The 21 months programme seems to be reflecting the impact on ground level as it claims to train 15 million women across 150K villages. For ensuring two days training, the search giant has leveraged about 45,000 trainers.
Internet Saathi is aimed at making rural women digitally literate and enhance their livelihood options. Under the programme, women are also trained to give digital literacy to their gender. Such trained ambassador would further train others across 2-4 neighbouring villages.
Besides Internet Saathi, Google has several programmes such as ‘Grow with Google’ that enables students to set up a computer science lab at their schools.
Meanwhile, Tata Trusts has also set up Foundation For Rural Entrepreneurship Development (FREND) that allows companies and organisations to leverage the network of Internet Saathi for penetration of services and information in rural areas.
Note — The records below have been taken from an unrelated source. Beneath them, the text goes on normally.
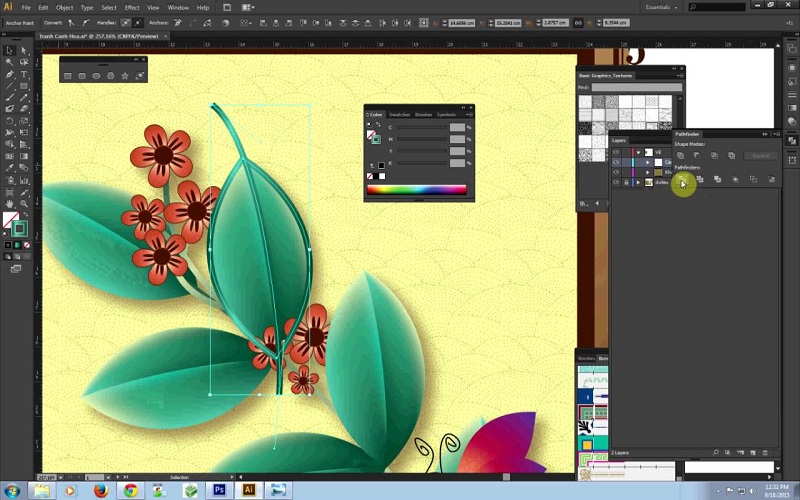Click the star shape in floating shape panel

point(124,75)
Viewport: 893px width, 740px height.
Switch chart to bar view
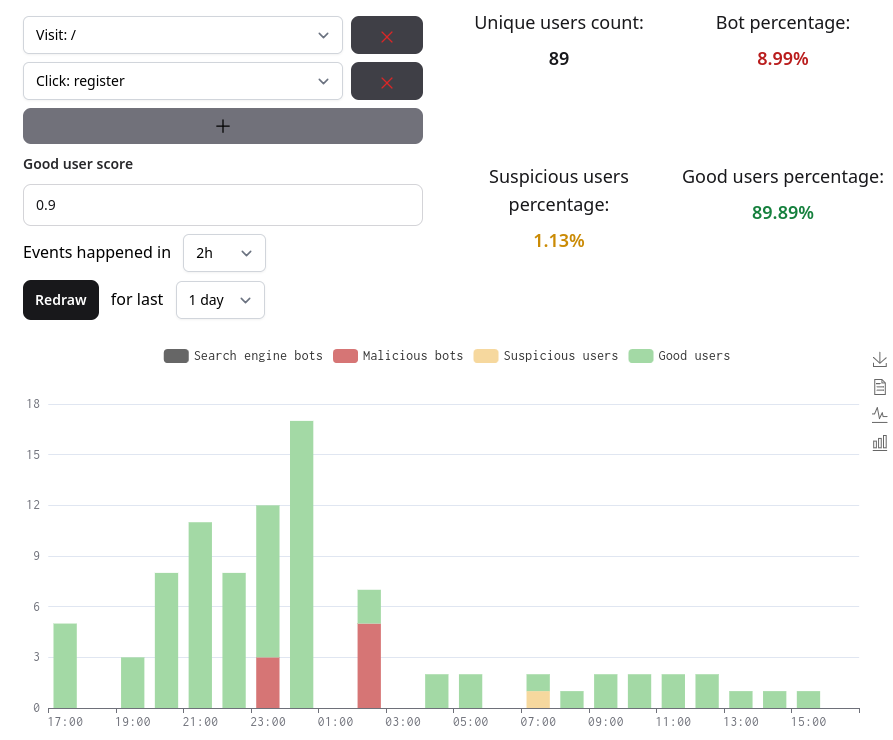[x=880, y=442]
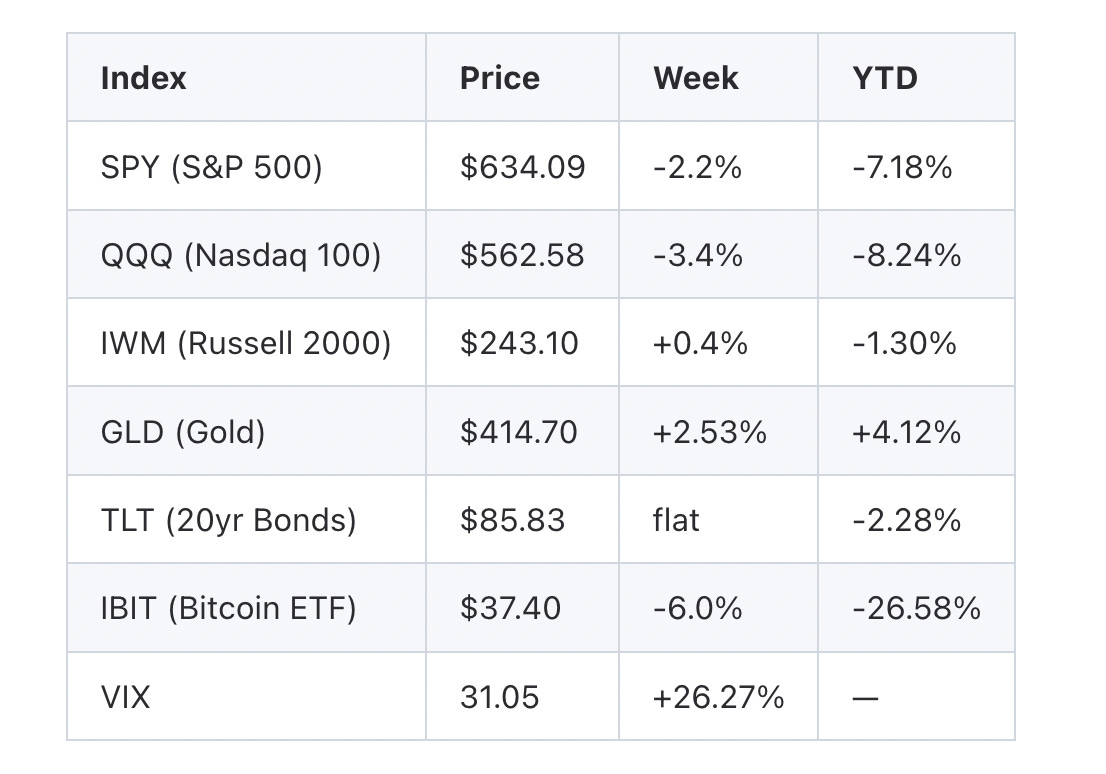This screenshot has height=774, width=1106.
Task: Select the QQQ (Nasdaq 100) cell
Action: pos(241,255)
This will open up newer avenues of income generation for such women in villages. Currently, Internet Saathi programme is operational across 10 states including Andhra Pradesh, Bihar, and Haryana.
Of late, Google has been betting big on emerging markets such as India and Brazil through a slew of campaigns including Next Billion Users program. It ’s focused on helping the non-English speaking population in India.
The program is led by Caesar Sengupta with a team of about 120 people spread across Hyderabad, Zurich, and Singapore. The alphabet-owned company also launched free Wi-Fi service at railway stations in India in January 2016.
So far, it has connected over 400 Indian Railways stations with high-speed Internet service.
The development was reported by BusinessLine.